(Description of the task):
Take each line in the entries below that holds "computer" and show it.

[Pixel coordinate grounding data]
+===+
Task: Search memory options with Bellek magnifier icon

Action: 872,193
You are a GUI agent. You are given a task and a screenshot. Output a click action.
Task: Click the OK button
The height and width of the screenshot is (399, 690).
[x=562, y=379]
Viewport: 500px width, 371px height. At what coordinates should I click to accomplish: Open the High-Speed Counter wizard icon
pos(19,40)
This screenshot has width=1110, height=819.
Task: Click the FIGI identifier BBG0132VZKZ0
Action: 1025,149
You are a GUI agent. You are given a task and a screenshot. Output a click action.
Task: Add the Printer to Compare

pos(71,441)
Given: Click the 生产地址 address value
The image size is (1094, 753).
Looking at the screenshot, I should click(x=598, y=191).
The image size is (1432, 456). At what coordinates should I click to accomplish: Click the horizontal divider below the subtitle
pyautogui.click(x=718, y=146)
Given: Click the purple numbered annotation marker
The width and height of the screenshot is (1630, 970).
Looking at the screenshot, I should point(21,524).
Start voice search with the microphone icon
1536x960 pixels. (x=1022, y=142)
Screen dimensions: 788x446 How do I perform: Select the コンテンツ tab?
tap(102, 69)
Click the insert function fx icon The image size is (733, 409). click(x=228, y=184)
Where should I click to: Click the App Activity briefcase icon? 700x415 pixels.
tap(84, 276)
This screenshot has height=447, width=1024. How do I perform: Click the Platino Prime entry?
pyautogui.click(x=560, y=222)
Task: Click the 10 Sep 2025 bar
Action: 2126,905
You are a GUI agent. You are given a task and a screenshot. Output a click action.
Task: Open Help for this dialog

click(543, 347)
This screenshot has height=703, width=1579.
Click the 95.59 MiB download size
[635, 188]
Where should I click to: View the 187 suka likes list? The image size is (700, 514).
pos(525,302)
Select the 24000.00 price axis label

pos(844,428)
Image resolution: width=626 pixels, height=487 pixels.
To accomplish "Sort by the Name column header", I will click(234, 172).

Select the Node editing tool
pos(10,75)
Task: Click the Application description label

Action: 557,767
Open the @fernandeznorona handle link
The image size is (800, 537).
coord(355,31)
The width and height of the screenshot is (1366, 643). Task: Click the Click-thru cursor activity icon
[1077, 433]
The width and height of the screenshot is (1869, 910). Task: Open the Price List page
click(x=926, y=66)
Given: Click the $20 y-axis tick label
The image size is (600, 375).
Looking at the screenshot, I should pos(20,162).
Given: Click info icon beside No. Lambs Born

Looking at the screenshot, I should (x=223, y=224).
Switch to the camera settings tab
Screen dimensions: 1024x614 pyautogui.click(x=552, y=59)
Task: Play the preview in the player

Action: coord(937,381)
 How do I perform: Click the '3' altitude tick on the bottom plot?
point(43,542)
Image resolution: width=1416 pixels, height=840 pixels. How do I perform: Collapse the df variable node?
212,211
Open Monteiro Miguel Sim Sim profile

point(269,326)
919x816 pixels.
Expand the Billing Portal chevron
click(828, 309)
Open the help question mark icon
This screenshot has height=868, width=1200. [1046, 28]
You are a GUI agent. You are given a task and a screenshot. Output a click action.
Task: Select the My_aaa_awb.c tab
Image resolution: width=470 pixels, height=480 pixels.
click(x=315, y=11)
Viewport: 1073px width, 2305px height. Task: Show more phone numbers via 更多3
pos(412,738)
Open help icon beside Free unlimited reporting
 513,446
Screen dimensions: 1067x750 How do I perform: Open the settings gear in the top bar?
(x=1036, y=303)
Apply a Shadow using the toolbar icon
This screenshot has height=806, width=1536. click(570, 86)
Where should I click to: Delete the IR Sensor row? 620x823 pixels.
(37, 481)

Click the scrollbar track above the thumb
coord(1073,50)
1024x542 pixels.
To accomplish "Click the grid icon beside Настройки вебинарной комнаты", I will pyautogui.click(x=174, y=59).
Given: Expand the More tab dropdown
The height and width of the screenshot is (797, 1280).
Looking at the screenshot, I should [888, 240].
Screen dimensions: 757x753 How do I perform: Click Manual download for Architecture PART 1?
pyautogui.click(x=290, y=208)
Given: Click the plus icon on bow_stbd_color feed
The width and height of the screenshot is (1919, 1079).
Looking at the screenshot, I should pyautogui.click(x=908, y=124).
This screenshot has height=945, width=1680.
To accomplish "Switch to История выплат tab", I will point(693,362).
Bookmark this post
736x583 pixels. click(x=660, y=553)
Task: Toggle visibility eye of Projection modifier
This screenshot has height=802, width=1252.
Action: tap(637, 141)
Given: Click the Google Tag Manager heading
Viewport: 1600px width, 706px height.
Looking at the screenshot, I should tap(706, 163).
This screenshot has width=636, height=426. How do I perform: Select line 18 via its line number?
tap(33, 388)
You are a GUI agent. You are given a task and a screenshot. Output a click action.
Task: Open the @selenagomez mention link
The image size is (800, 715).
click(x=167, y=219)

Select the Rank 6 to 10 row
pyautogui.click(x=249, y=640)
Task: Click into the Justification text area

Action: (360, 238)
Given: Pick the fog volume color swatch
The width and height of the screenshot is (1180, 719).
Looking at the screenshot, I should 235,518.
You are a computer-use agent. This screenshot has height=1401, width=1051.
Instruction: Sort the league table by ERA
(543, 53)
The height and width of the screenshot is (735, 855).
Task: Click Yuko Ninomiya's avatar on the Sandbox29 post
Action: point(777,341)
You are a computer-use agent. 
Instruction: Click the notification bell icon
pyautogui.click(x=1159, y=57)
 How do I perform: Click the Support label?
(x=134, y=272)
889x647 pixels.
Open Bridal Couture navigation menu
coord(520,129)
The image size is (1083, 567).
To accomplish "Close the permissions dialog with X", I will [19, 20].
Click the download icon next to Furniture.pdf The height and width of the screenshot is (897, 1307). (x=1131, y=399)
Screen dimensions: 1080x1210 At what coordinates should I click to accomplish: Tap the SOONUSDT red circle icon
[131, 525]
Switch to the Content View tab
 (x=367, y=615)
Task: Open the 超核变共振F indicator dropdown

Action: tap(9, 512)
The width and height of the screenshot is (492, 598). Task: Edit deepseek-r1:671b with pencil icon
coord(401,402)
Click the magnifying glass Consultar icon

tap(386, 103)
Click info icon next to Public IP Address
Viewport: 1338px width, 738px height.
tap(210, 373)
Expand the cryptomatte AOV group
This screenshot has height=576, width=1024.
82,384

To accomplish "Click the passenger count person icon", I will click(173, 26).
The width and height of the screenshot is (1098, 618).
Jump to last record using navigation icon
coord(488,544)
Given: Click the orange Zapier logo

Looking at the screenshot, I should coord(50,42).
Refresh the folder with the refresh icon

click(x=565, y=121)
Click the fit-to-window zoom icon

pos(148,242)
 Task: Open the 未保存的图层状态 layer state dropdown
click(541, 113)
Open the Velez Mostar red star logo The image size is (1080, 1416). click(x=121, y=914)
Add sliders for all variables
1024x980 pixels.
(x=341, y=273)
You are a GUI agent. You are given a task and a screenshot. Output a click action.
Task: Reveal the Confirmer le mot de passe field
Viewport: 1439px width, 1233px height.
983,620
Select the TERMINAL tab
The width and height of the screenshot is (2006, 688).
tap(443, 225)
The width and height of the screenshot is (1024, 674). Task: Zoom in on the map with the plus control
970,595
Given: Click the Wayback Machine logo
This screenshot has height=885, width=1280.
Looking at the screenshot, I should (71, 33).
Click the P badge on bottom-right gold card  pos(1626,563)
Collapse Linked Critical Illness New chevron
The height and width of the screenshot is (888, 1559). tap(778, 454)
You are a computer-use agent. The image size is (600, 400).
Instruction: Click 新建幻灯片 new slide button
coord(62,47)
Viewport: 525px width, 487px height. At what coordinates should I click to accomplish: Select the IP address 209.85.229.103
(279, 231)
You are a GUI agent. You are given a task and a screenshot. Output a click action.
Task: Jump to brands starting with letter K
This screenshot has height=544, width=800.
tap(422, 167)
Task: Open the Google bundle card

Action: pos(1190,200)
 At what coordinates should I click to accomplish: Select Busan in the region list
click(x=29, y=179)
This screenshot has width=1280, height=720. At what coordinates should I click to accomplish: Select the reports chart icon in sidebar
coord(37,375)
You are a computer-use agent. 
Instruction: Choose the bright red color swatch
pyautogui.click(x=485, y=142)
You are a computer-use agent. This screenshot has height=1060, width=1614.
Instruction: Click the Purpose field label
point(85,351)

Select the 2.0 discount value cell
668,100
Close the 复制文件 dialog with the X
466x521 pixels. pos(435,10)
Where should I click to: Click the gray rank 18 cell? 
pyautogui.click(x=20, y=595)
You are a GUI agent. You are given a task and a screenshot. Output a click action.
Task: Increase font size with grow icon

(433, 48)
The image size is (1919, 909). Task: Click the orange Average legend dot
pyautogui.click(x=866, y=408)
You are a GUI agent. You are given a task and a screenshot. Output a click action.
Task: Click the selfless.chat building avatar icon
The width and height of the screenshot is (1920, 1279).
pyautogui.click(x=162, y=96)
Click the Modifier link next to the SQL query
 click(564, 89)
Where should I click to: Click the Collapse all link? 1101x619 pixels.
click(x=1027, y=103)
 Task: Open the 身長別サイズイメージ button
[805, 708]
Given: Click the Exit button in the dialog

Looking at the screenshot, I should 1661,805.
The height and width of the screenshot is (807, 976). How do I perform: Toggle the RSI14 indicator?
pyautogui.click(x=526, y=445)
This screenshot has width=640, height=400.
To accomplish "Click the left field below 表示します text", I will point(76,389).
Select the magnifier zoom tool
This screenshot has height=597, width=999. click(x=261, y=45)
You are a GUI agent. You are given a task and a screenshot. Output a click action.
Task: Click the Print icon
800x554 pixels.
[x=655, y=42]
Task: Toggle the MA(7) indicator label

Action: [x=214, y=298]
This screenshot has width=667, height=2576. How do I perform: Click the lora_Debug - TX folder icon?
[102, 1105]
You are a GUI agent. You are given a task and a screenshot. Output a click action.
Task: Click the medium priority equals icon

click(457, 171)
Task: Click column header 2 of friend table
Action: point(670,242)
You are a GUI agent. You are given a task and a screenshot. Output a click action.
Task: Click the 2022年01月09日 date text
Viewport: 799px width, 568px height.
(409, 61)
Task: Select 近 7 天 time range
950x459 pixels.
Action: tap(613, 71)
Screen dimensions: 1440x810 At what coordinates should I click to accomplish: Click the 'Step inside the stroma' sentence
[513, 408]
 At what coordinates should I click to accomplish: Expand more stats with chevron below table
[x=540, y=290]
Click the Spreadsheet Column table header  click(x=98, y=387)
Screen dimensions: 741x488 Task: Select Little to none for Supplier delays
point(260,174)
+===+
(Result below):
You are a computer-use agent. This screenshot has height=1401, width=1051.
You are a computer-use agent. 
You are a computer-use agent. The image size is (600, 400).
You are a computer-use agent. 
You are a computer-use agent. This screenshot has height=1060, width=1614.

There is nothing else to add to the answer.